I can't say I'm all that surprised by the grocer's struggles. Starting in August of last year, I began to wonder out loud what -- if anything -- The Fresh Market really stood for. In a field of conscious capitalist grocers -- primarily Whole Foods Market (WFM) and Natural Grocers (NGVC -1.05%) -- it's becoming ever more important for these industry players to stand for something.

I was also wary of the fact that The Fresh Market was trading for roughly 40 times earnings -- which was on par with Whole Foods -- but was growing at a much slower pace than its bigger rival.

But some things have since changed. The Fresh Market's stock now trades for a much more reasonable 25 times earnings. To see whether or not that price is justified, there'll be three key variables to watch when the company reports earnings on Thursday.

First, just the numbers
While we Fools generally think Wall Street pays too much attention to one quarter's earnings and revenue numbers, we also don't deny that they provide a data point -- and an important one at that. Here's what investors are expecting when The Fresh Market reports:

Expected Revenue (millions)

Expected EPS

2014 Revenue Guidance

2014 EPS Guidance

$430

$0.43

$1,500

$1.44

Source: E*Trade.

If The Fresh Market is able to hit these targets, it would represent flat earnings growth on a 16% bump in revenues. Flat earnings would be significant because the company expects to open 22 new stores this year, and it will be a while before those stores will bring in noticeable revenue.

Second, the most important metric in the industry
Any company can grow sales by simply opening new stores. But the sign of a truly great business -- and investment -- is that it is able to increase in popularity year after year. That's why many investors focus on same-store sales as much -- or more -- than overall revenue growth.

One of the most puzzling things about The Fresh Market is its general inability to increase its popularity with customers. Whole Foods, for instance, has a much bigger base of stores than The Fresh Market, and yet it has been able historically to increase same-store sales by more than 6% per year. The Fresh Market, with far fewer stores, is only able to accomplish half of that feat.

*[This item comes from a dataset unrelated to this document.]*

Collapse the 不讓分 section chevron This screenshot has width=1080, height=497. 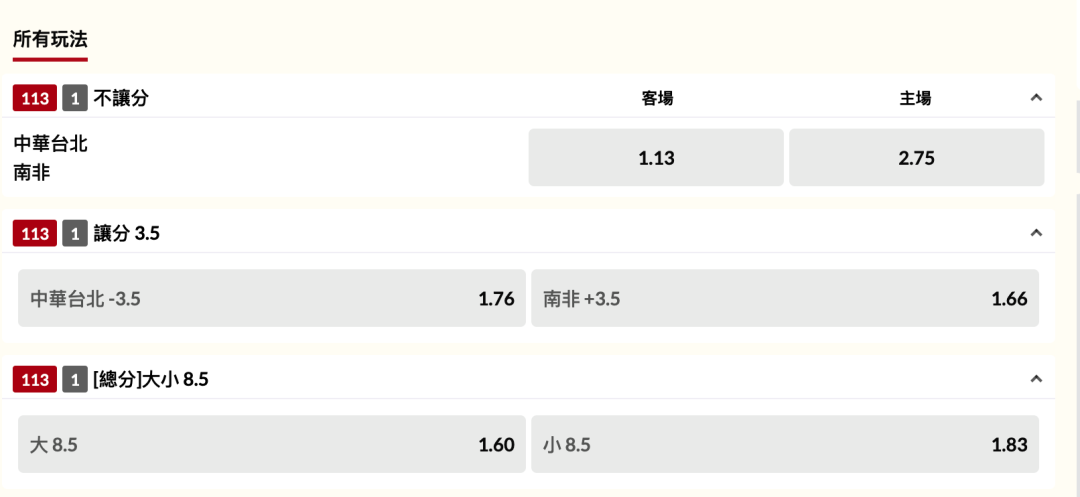point(1035,98)
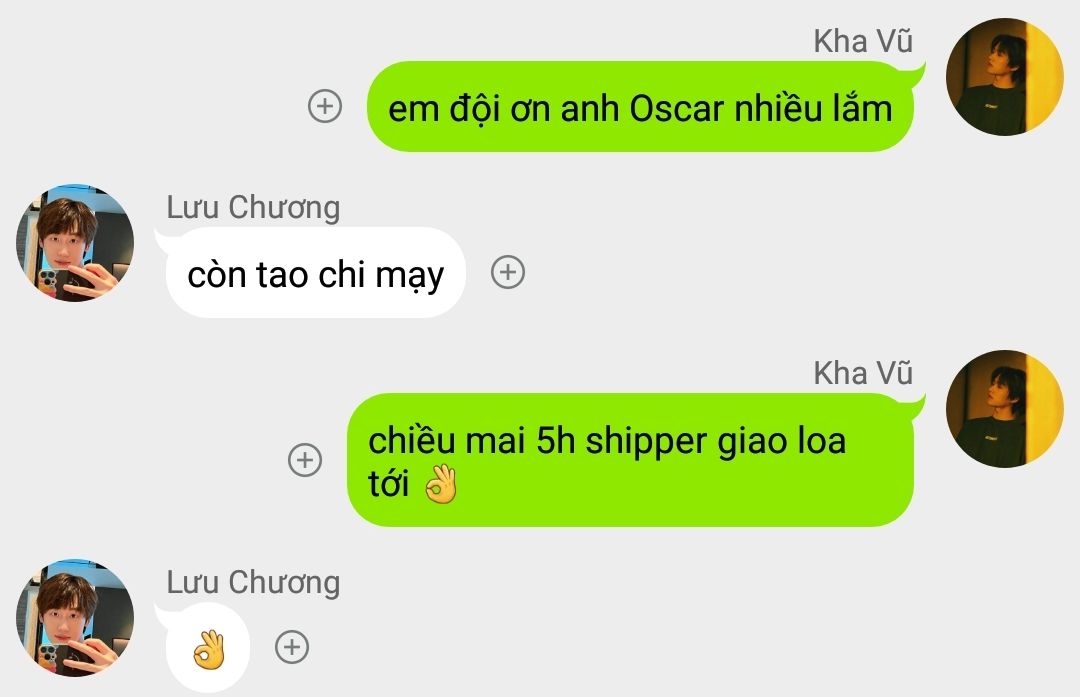Click Lưu Chương name above the emoji bubble
The width and height of the screenshot is (1080, 697).
pos(253,583)
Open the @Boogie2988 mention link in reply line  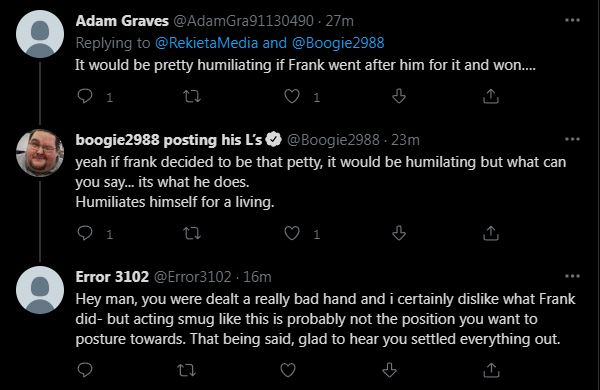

In fact, here are the store counts of four of the key players in the natural/organic industry.

Company

Number of Stores

Same-Store Sales

P/E

The Fresh Market

146

3.1%

25

Whole Foods

373

5.4%

37

Sprouts Farmers Market (SFM 0.09%)

167

13.8%

81

Natural Grocers

76

10.6%

84

Source: SEC filings. All numbers from the most recent reportable quarter.

As you can see, the closest comparison in terms of size is Sprouts -- and the growth between the two couldn't be any more different. Of course, that difference is now accounted for by the fact that Sprouts trades for roughly three times more than The Fresh Market.

In order for The Fresh Market's price to be justified, it will need to report same-store sales growth of at least 3% -- although 3.5% would be even better.

Finally, something to listen for on the conference call
No sector has shown as much potential in the food industry as that of natural and organic goods. While some of the country's largest grocers have more than 2,000 locations, the chart above shows how small the natural/organic players are.

Because of that, each is trying to balance rapid expansion with the trade-off of financing that expansion and making sure all of the stores represent quality locations that are worth going to. The Fresh Market hasn't announced how many stores it intends to open in 2014, but over the last fiscal year, it added 22 new locations.

Pay attention to where these stores are, and how many of them are being built, and the rationale behind these decisions. Management often lets you know, via these figures, what they think about business prospects moving forward.